◆ **Objectif A**
Extrayez des entrées, sans y changer un mot, les lignes qui commencent à celle contenant « 1645x1013 pixels. Task: Switch » et se poursuivent jusqu'à celle contenant « Looking at the screenshot, I should tap(11, 212). », ces deux lignes comprises. N'incluez pas les images dans votre réponse.
◆ **Objectif B**
Prolongez le texte sur le mouvement de juin 2013 à São Paulo en reprenant après sa dernière phrase.

+++ Extrait du document

Ce qu’on a appelé la « journée de juin 2013 » a commencé avec le mouvement des étudiants, le mouvement Passe Livre pour la gratuité des transports, qui mobilisait chaque année environ 1 000 à 2 000 jeunes. Cependant, en 2013, il y a eu une violente répression de la part du gouvernement de l’État [de Sao-Paulo] de Geraldo Alckmin du PSDB, qui bénéficiait du soutien du gouvernement municipal du maire de São Paulo, Fernando Haddad.
Le mouvement, en particulier sa composante black blocs, était vivement attaqué par les médias bourgeois, qui qualifièrent les étudiants d’émeutiers et de vandales. Face à la répression, le mouvement a grossi jusqu’à des milliers de manifestants dans les rues contre l’État et les administrations municipales, puis contre le gouvernement fédéral de la présidente Dilma Rousseff du Partido dos Trabalhadores (Parti des travailleurs, PT).
La bourgeoisie et les grands médias, qui avaient précédemment attaqué le mouvement, changèrent d’orientation et commencèrent à flirter avec lui jusqu’à parvenir à le diriger, mobilisant la classe moyenne, la petite bourgeoisie, surtout contre le PT. Ainsi, s’est amorcée la trajectoire réactionnaire du mouvement, après qu’il a été confisqué par la direction bourgeoise et pro-impérialiste ; il a fini par se transformer en mouvement pour la destitution, en coup d’État contre la présidente Dilma du PT.

++++++
+++ Données brutes

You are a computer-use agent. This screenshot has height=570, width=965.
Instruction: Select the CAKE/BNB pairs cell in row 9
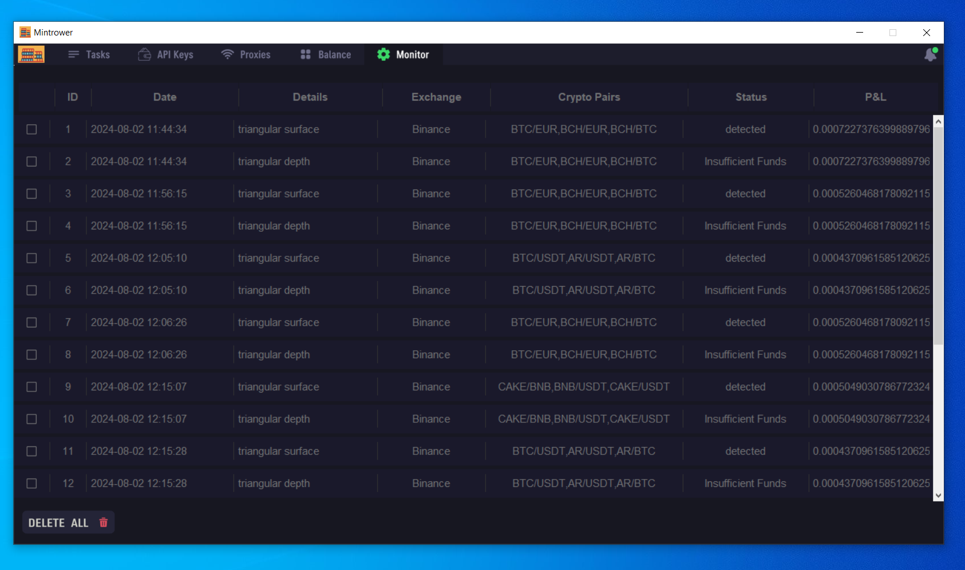point(583,387)
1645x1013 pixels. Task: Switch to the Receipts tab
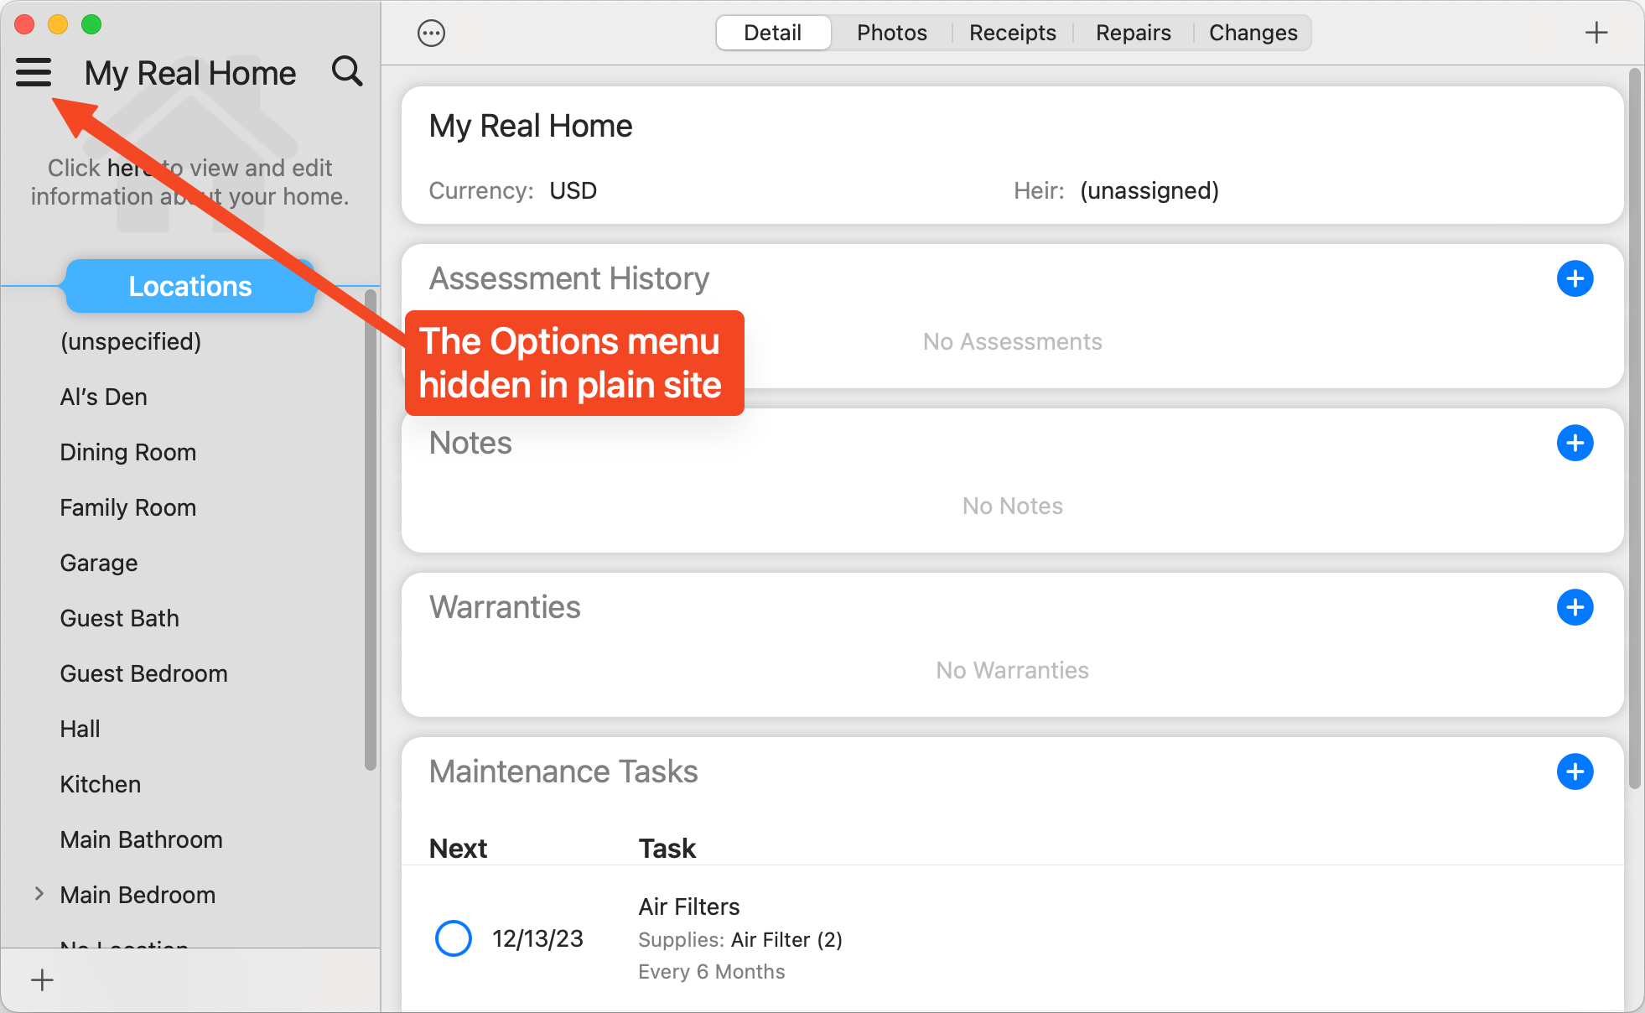tap(1012, 34)
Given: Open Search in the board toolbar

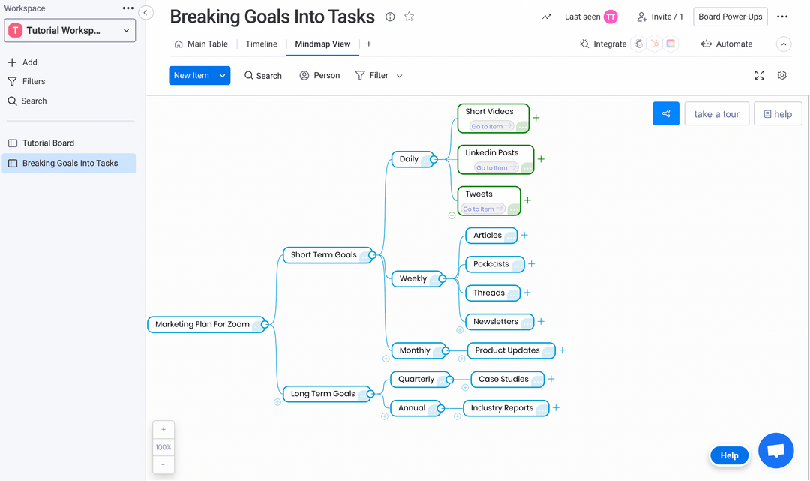Looking at the screenshot, I should coord(263,75).
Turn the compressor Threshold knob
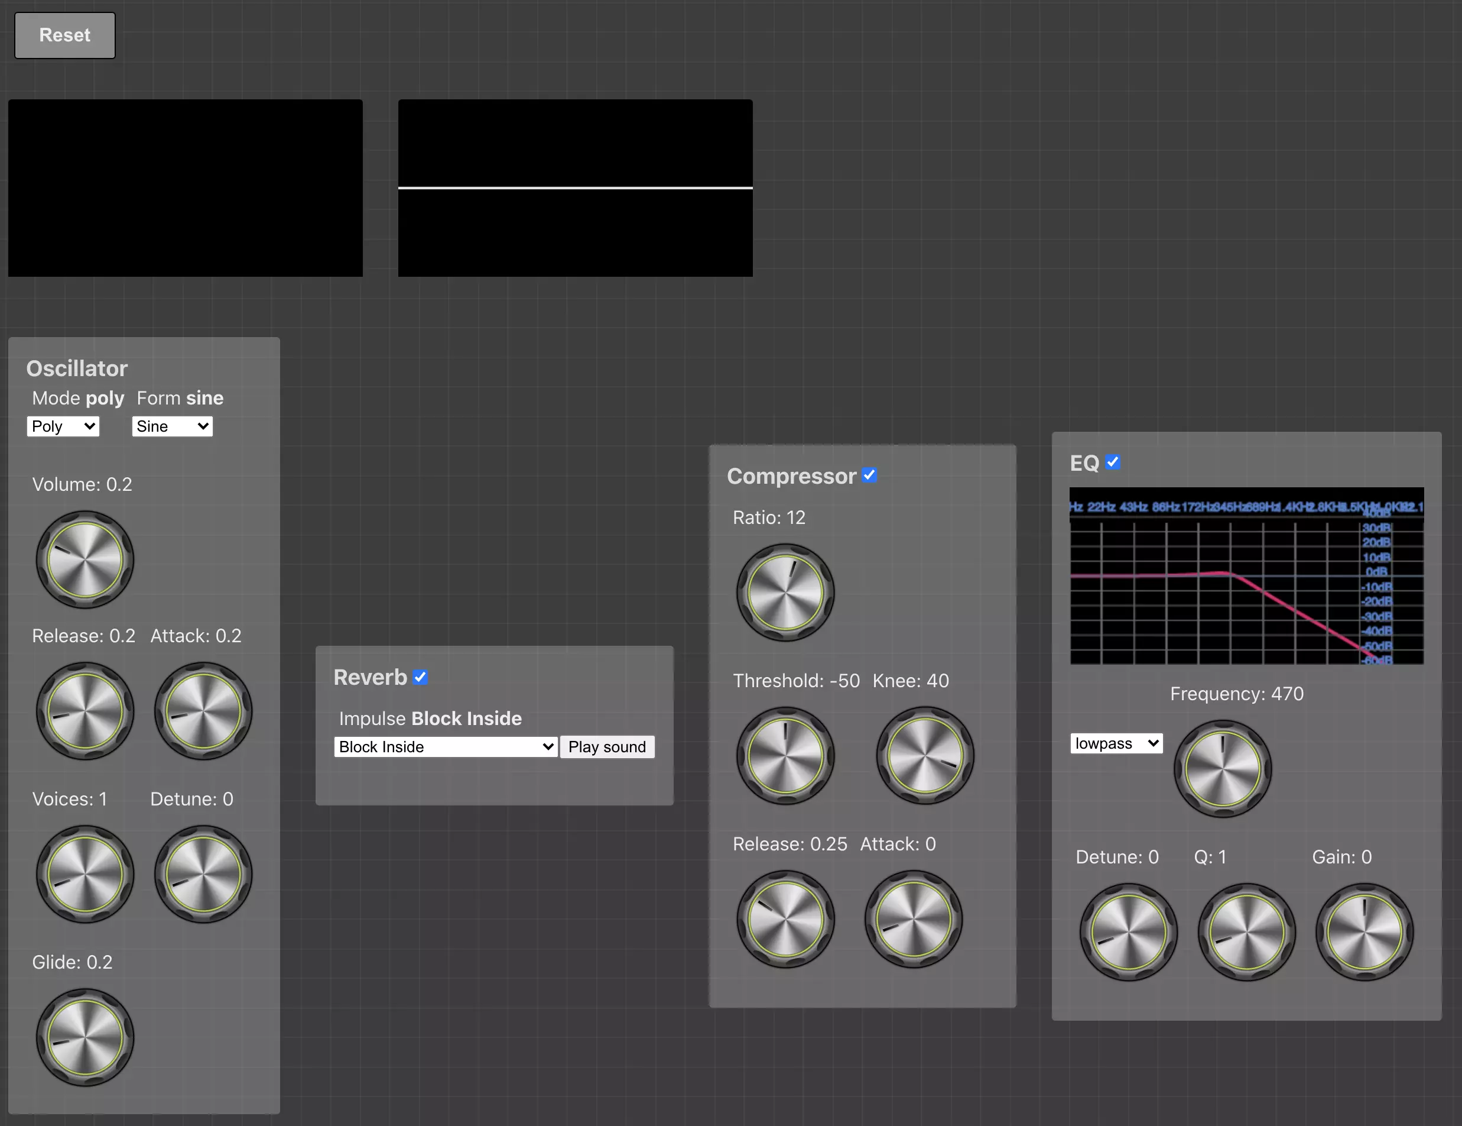 tap(785, 756)
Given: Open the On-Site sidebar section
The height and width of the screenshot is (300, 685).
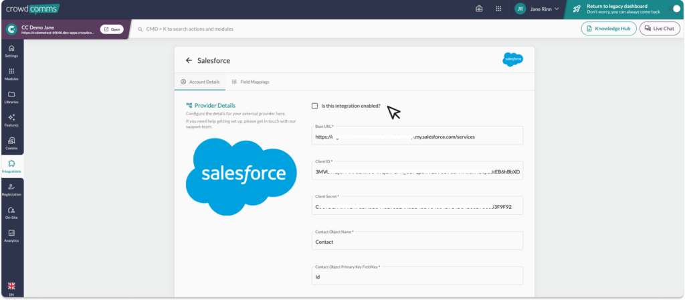Looking at the screenshot, I should tap(11, 212).
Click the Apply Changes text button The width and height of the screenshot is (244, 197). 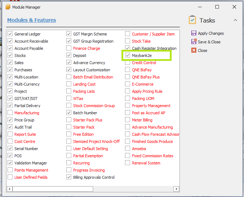(x=211, y=33)
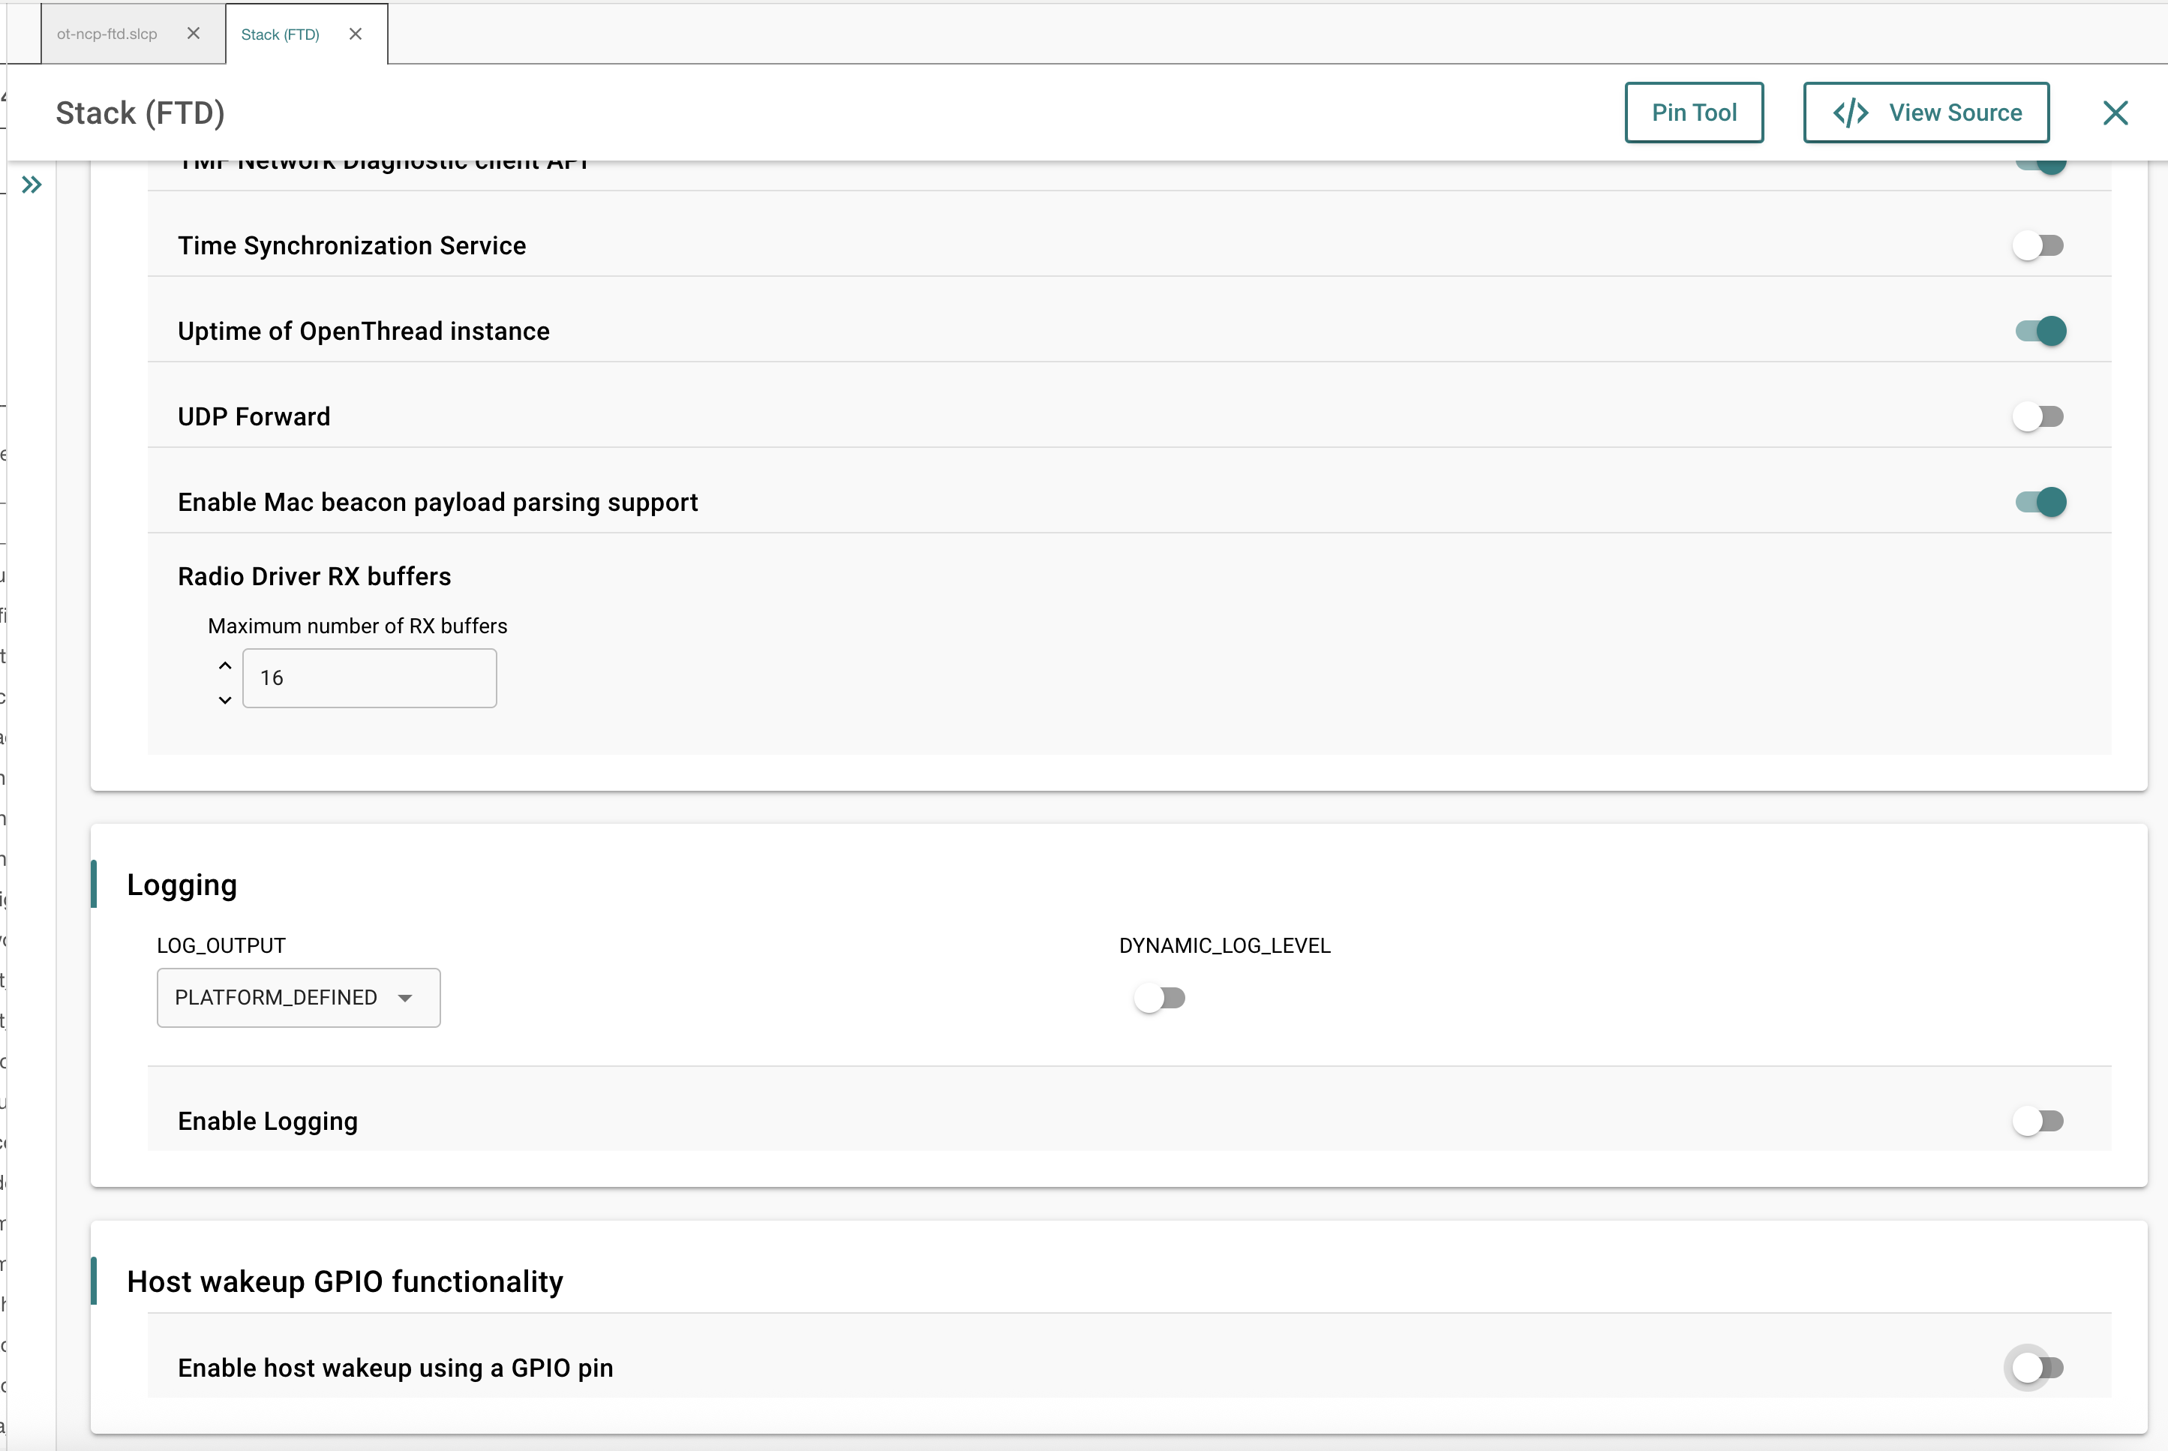
Task: Open View Source for the Stack component
Action: [x=1926, y=112]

++++++

◆ **Réponse finale A**
1645x1013 pixels. Task: Switch to the Receipts tab
tap(1012, 34)
Given: Open Search in the board toolbar

Looking at the screenshot, I should coord(263,75).
Turn the compressor Threshold knob
 tap(785, 756)
Given: Open the On-Site sidebar section
The height and width of the screenshot is (300, 685).
Looking at the screenshot, I should tap(11, 212).

◆ **Réponse finale B**
La bourgeoisie et l’impérialisme ont levé de nouveau les vieilles bannières de l’époque de l’União Democrática Nacional (Union démocratique nationale, UDN) de Carlos Lacerda [dirigeant pro-impérialiste] contre Getúlio et contre João Goulart [nationaliste bourgeois renversé en 1964 par un coup d’État de l’armée], comme si elles étaient nouvelles : lutte contre la corruption, maccarthysme, libéralisme, poursuites judiciaires, etc.
Ainsi, ils ont accusé de surfacturation dans les travaux des stades de la Coupe du monde et des Jeux olympiques au Brésil, respectivement en 2014 et 2016, pour attaquer également les entreprises brésiliennes contractantes. Cela a donné naissance, dans un premier temps, au « Procès des pots de vin » du Tribunal suprême fédéral putschiste et à son prolongement, à savoir l’opération Lava Jato (Lavage express) [le scandale Petrobras], toutes deux conçues par la CIA pour attaquer le PT et l’ensemble du mouvement ouvrier et populaire.
À l’origine de la crise politique figurait la crise économique qui touchait le Brésil avec un décalage. En 2008, le pays bénéficiait de la demande mondiale et des prix élevés des matières premières ou peu élaborées (minerai de fer, soja, huile, viande, etc.) alors que la crise dans les pays impérialistes, en particulier aux États-Unis, connaissait son intensité maximale et qu’on avait compris qu’il ne s’agissait pas d’une simple récession.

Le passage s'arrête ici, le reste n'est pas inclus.